Una ensalada de aguacate, pera, pistachos caramelizados, brotes verdes, vinagreta de miel y chardonnay y tomates cherry –lo único que sobraba, por no estar, todavía, en temporada y por la consecuente acidez que aportaban-, que era una gran expresión de cocina sana, sencilla y sabrosa. Coronada con una sardina de las que están a punto de llegar, sería un plato para aplaudir con las orejas. Aplauso casi generalizado, pues los vegetarianos se verían privados de una gran plato apto para ellos -que haberlos, haylos, pero no a cascoporro-.

Un muy buen pulpo a la plancha acompañado con tomate al romero, aire de pimentón, crema de mostaza y emulsión de patata que, a mi entender, revestiría todavía de más interés si apostase por la mostaza –un matiz distinto en el poco imaginativo universo gastronómico entorno al pulpo- prescindiendo, a su vez, del aire de pimentón –meramente efectista-.

Unas judías del Ganxet con morcilla, chorizo, calamar en juliana y aceite de perejil que resultaban un bocado tan interesante como un fallido mar y montaña –no sé si un buen pulpito hubiese aguantado la estocada, pero, sin duda, el calamar sucumbió a la del chorizo y la morcilla-.

Un huevo ecológico frito con emulsión de patata, espardeña, gamba roja, beicon y polvo de pan y perejil que hubiese sido más -casi de 10-, con menos, esto es, sin la gamba, pues, además de estar algo sobrecocinada -la única limitación que advertí en el pase derivada de la cruzada en solitario de Vidal-, su intensidad de sabor chirriaba en el canto coral de grandes barítonos y mezzo-sopranos que interpretaban el resto de componentes del plato.

Una notable composición de cabracho, parmentier de brócoli, romesco, aire de limón y guisantes encebollados cocinados en el caldo de las espinas del cabracho en la que solo desafinaban éstos últimos por culpa de la poca finura de los guisantes, para más inri, exacerbada por un exceso de cocción.

Un canelón de rustido de pollo –muy sabroso, pero demasiado triturado (su textura era más propia de una lasaña)- acompañado por una crema de pollo y foie –el pollo se llevaba el gato al agua-, demi glace de pollo y trufa –de nuevo, el pollo daba el cante- y queso Parmesano.
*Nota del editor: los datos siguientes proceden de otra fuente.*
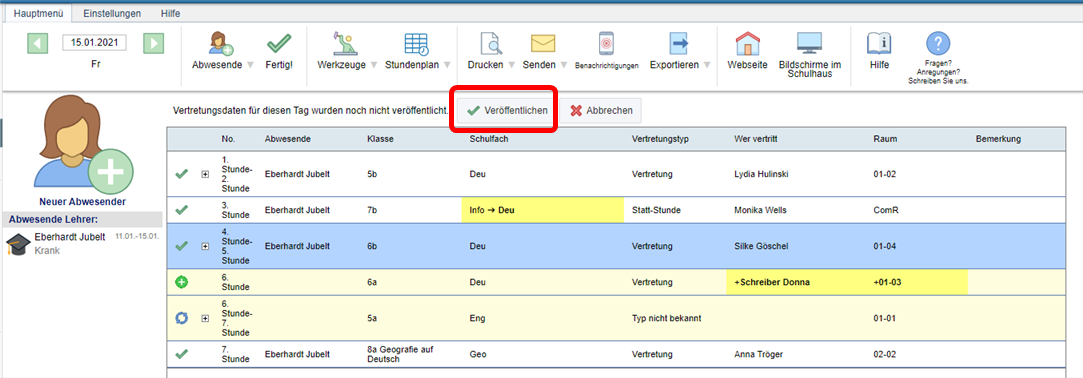Open the Senden dropdown arrow
Screen dimensions: 1083x378
click(563, 65)
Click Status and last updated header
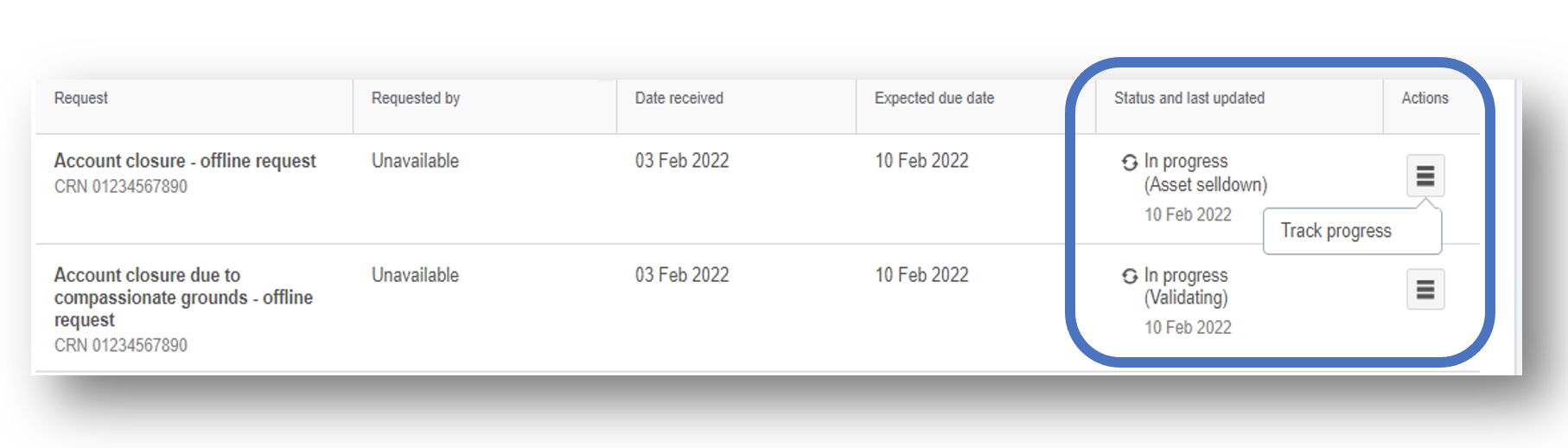This screenshot has width=1568, height=448. [1189, 99]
En definitiva, pollo al cubo, que no era lo anunciado, pero del que disfruté.

Un sabroso pre-postre de frutos rojos, espuma de fruta de la pasión, crema de coco, gelatina de vermut y sopa de limón y eneldo del que me hubiese comido un copazo y no solo la copita servida.

Una irregular composición de brownie de café –bien-, helado de café con leche –bien-, crumble de cacao –bien-, crema de azafrán –poco intensa-, caramelo de naranja –desaparecido en combate- y sorbete de mango –fuera de juego pues, a mi entender, un postre de café acepta muchos matices (frutos o frutas secas, especias, ron, Grand Marnier…), pero no la dulzona acidez del mango-.
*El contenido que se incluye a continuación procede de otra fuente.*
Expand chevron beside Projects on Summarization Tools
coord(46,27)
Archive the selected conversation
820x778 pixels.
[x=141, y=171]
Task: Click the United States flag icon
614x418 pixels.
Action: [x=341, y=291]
Y un correcto trío de petit fours: gominola de mandarina, cookie –el más flojo-, y trufa de cacao al 70% -el mejor-.

En definitiva, un restaurante, por su actual nivel culinario, de presente y también de futuro, pues, si esto es lo que se trae entre dos manos, La Forquilla a cuatro manos puede ser una pieza de Liceo.

Bodega: Interesantísima carta de vinos (por referencia y por los precios de éstas) de la que me quedé con la Mencía del Bierzo del viticultor José Antonio García: Aires de Vendimia 2012.

Precio: 80€ (Menú Degustación (48€+IVA) + bebidas). También puede disfrutarse, y mucho, del restaurante La Forquilla a la carta (40€-50€ + bebidas), o con su Menú Sensaciones (28€+IVA + bebidas).

En pocas palabras: La navaja suiza de la restauración barcelonesa.

Indicado: Para los que se emocionan con el reto náutico que es “la vuelta al mundo en solitario”.

Contraindicado: Para los que creen que pedir ayuda no es un signo de debilidad sino todo lo contrario.